(Data listing)

[start]

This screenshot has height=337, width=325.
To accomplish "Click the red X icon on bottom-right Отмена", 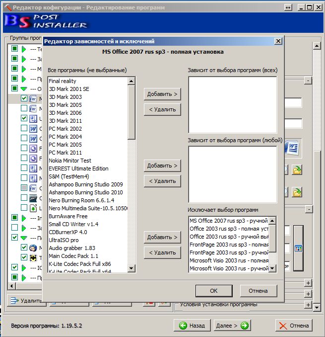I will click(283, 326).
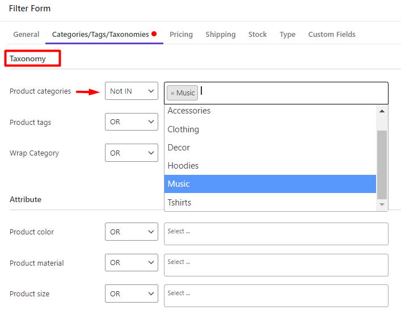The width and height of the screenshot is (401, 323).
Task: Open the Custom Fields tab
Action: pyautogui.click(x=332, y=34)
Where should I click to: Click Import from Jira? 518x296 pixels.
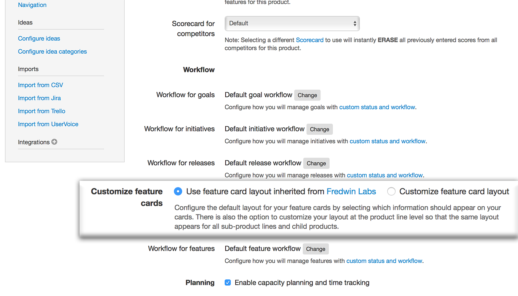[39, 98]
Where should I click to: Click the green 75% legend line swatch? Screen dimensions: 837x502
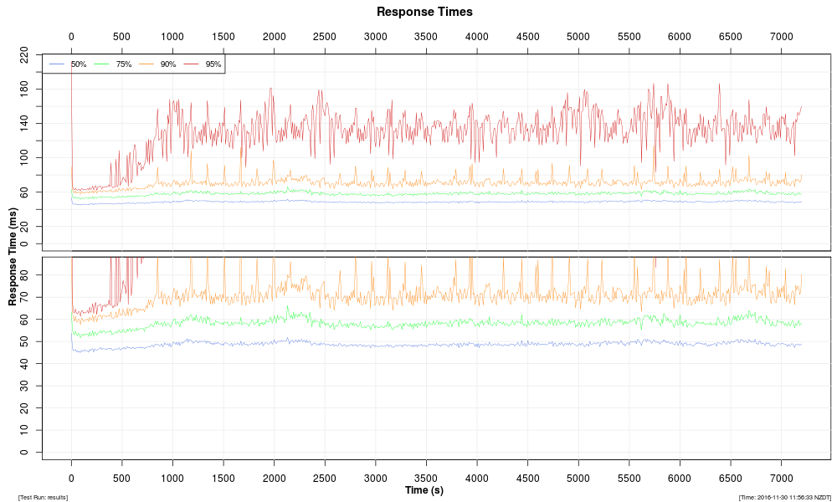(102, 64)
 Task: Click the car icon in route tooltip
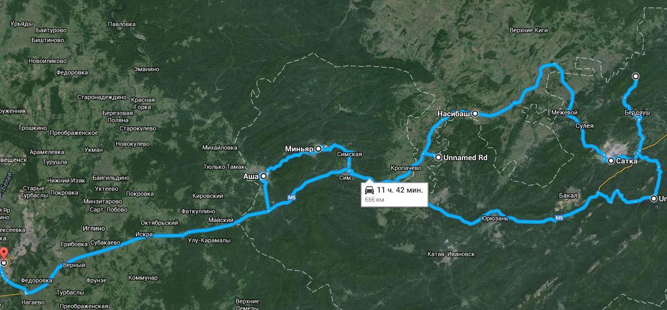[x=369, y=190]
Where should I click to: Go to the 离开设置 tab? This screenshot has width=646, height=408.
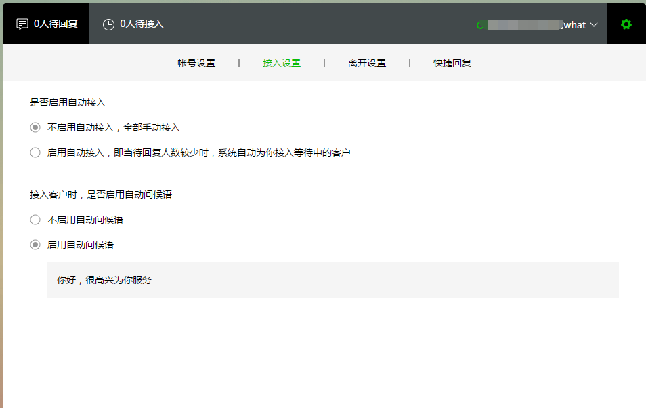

[end]

Retype every line, unchanged, from the one containing "Task: Click the car icon in route tooltip" down to the last line of the data listing above, both included. Leave the pictures out of your answer.

 Task: Click the car icon in route tooltip
[x=369, y=190]
Where should I click to: Go to the 离开设置 tab? This screenshot has width=646, height=408.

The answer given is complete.